Nord-Kivu : l’évêque anglican appelle les fidèles de l’axe Butembo-Manguredjipa à la fermeté dans la foi face à l’insécurité
Les habitants de l’axe Butembo-Manguredjipa invités à prier pour et à être fermes dans leur foi, en cette période de crise multiforme occasionnée par les guerres et les conflits. L’invitation de Monseigneur Muhindo Isse Somo, évêque du diocèse anglican du Nord-Kivu.

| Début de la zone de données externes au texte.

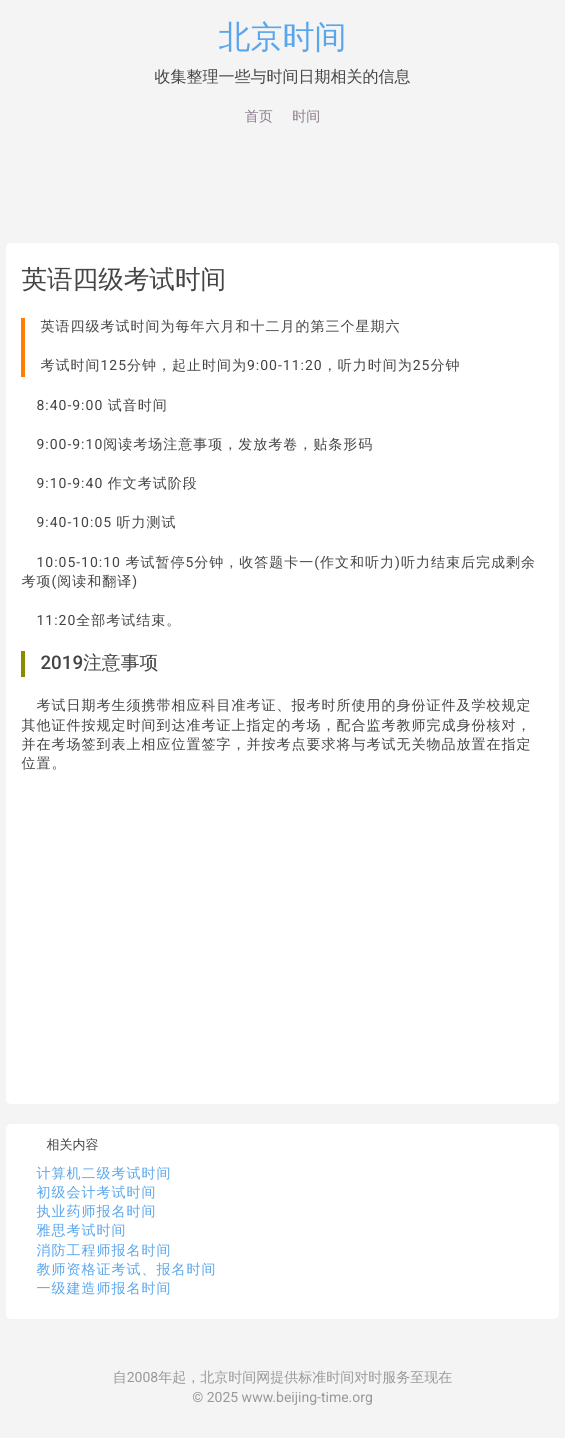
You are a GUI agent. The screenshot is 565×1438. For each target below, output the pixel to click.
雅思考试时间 (81, 1231)
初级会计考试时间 (96, 1193)
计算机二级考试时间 (103, 1174)
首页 (259, 117)
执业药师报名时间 (96, 1212)
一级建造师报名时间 (103, 1289)
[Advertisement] (283, 188)
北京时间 (283, 37)
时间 (306, 117)
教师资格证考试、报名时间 (126, 1270)
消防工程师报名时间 (103, 1251)
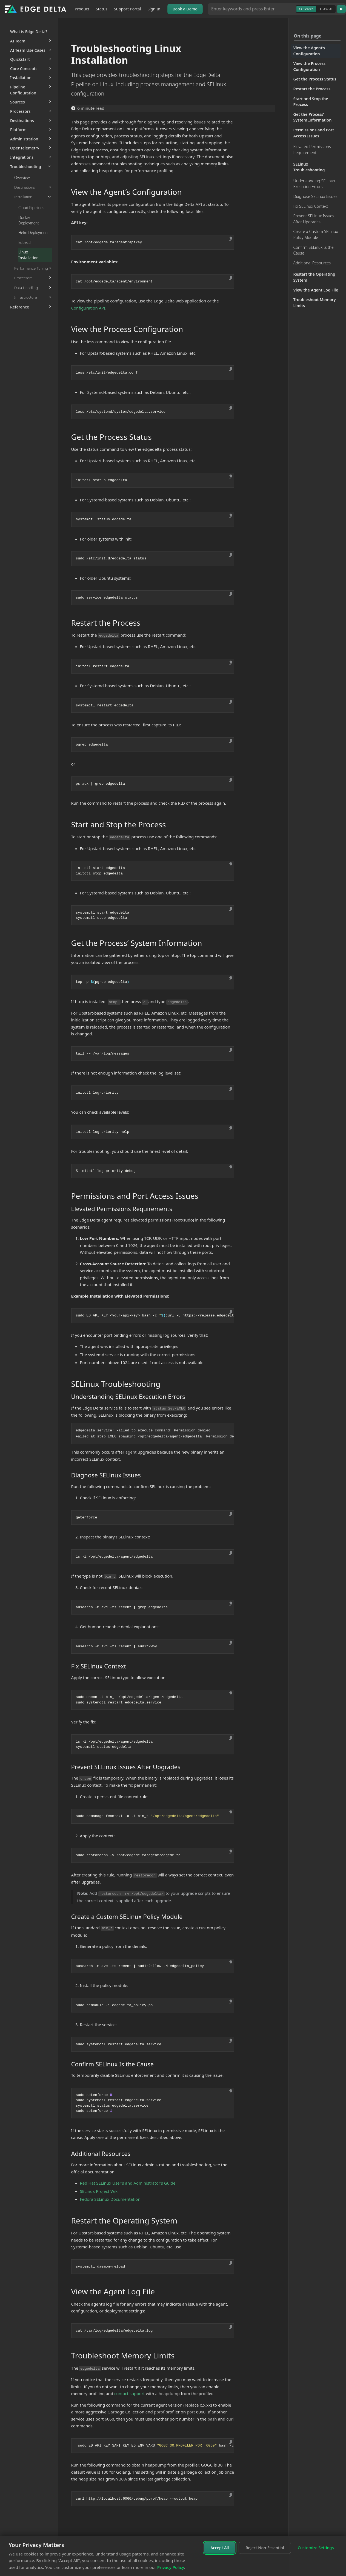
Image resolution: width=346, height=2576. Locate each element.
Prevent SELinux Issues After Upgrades (313, 218)
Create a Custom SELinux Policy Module (315, 234)
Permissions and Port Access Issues (313, 132)
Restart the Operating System (314, 277)
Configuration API (88, 308)
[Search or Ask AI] (252, 9)
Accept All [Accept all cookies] (219, 2547)
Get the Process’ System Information (312, 117)
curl (230, 2419)
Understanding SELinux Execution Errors (314, 183)
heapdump (169, 2393)
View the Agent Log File (315, 290)
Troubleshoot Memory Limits (314, 302)
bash (212, 2419)
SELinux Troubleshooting (309, 167)
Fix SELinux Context (310, 206)
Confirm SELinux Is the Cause (313, 250)
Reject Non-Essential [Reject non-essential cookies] (264, 2547)
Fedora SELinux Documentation (110, 2199)
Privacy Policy (170, 2567)
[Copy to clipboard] (230, 239)
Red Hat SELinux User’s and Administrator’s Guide (128, 2183)
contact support (129, 2393)
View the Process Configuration (309, 66)
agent (131, 1452)
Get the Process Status (314, 79)
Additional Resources (312, 262)
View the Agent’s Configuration (309, 50)
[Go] (341, 9)
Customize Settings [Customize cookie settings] (316, 2547)
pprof (159, 2412)
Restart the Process (312, 88)
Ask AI (325, 9)
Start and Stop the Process (310, 101)
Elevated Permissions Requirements (312, 149)
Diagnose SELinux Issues (315, 196)
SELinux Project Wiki (99, 2191)
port (191, 2412)
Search (306, 9)
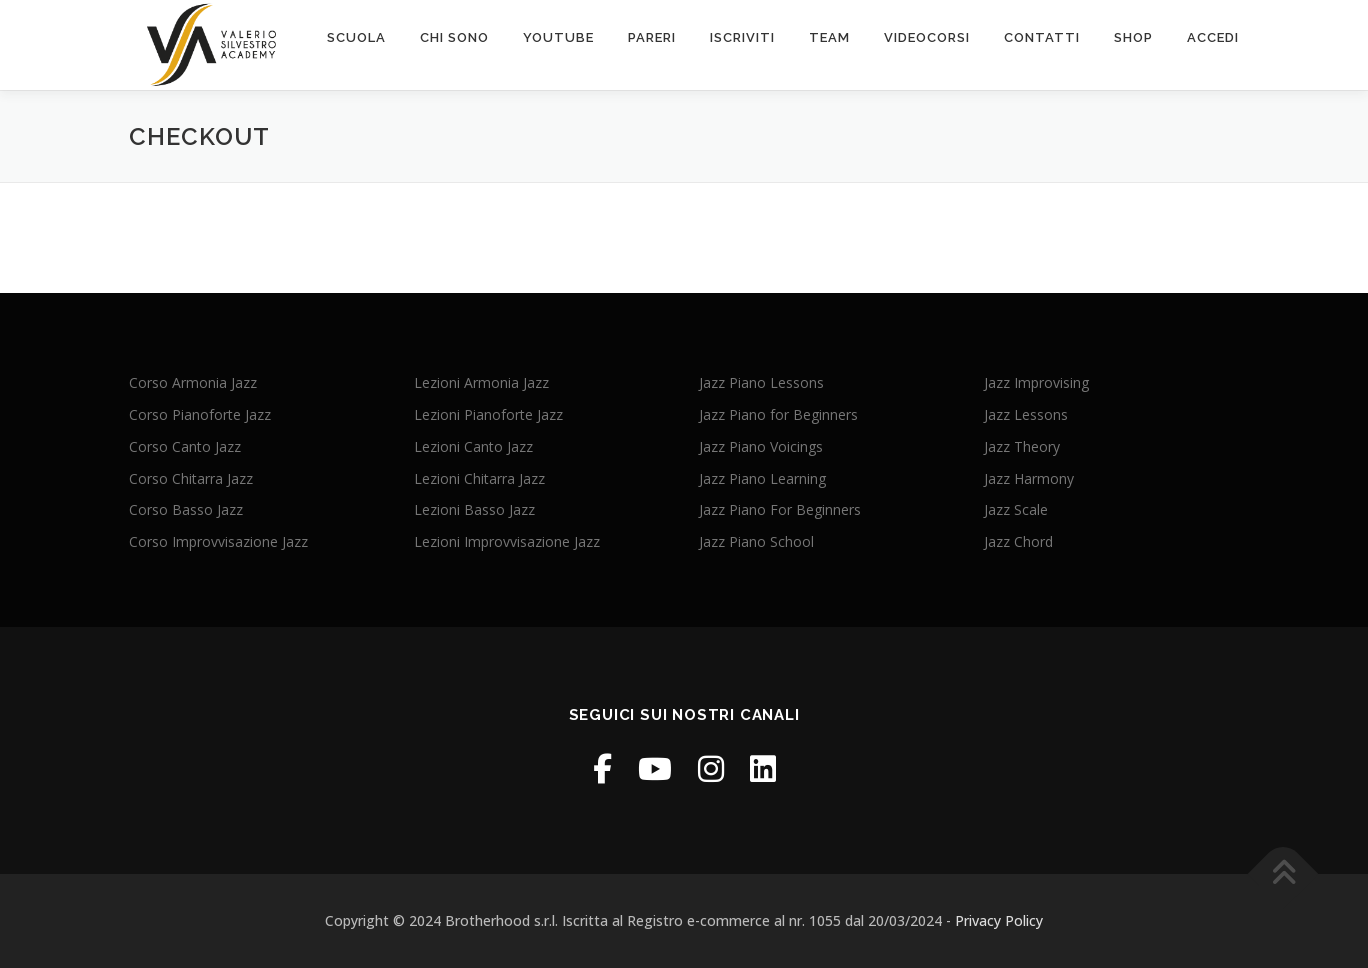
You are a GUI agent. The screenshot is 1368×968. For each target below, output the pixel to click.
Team (829, 37)
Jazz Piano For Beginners (780, 509)
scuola (356, 37)
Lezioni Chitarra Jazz (479, 478)
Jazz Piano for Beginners (778, 414)
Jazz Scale (1016, 509)
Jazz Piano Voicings (761, 446)
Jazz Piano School (756, 541)
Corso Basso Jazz (186, 509)
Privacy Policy (999, 920)
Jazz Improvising (1036, 382)
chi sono (454, 37)
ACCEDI (1213, 37)
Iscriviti (742, 37)
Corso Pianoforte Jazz (200, 414)
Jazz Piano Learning (762, 478)
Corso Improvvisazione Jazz (218, 541)
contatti (1042, 37)
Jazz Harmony (1029, 478)
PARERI (652, 37)
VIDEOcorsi (927, 37)
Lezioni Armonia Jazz (481, 382)
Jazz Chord (1018, 541)
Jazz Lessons (1026, 414)
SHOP (1133, 37)
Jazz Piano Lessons (761, 382)
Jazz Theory (1022, 446)
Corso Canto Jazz (185, 446)
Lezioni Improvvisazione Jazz (507, 541)
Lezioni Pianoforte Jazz (488, 414)
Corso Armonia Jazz (193, 382)
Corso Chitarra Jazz (191, 478)
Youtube (558, 37)
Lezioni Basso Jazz (474, 509)
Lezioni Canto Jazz (473, 446)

Ce ministre de Dieu a fait cette adresse, ce dimanche 22 mars 2026, lors de son passage à la paroisse catholique Sancta Mater Dei de Njiapanda. Il est dans cette partie du territoire de Lubero pour une mission pastorale de confirmation des fidèles de son Église.
Dans sa parole au cours de la messe de ce jour en l’église catholique locale, Monseigneur Muhindo Isse Somo a encouragé la communauté chrétienne à résister, à être résiliente et à pérenniser la foi en Dieu en dépit des troubles sécuritaires qui, a-t-il consolé, ne sont que éphémères.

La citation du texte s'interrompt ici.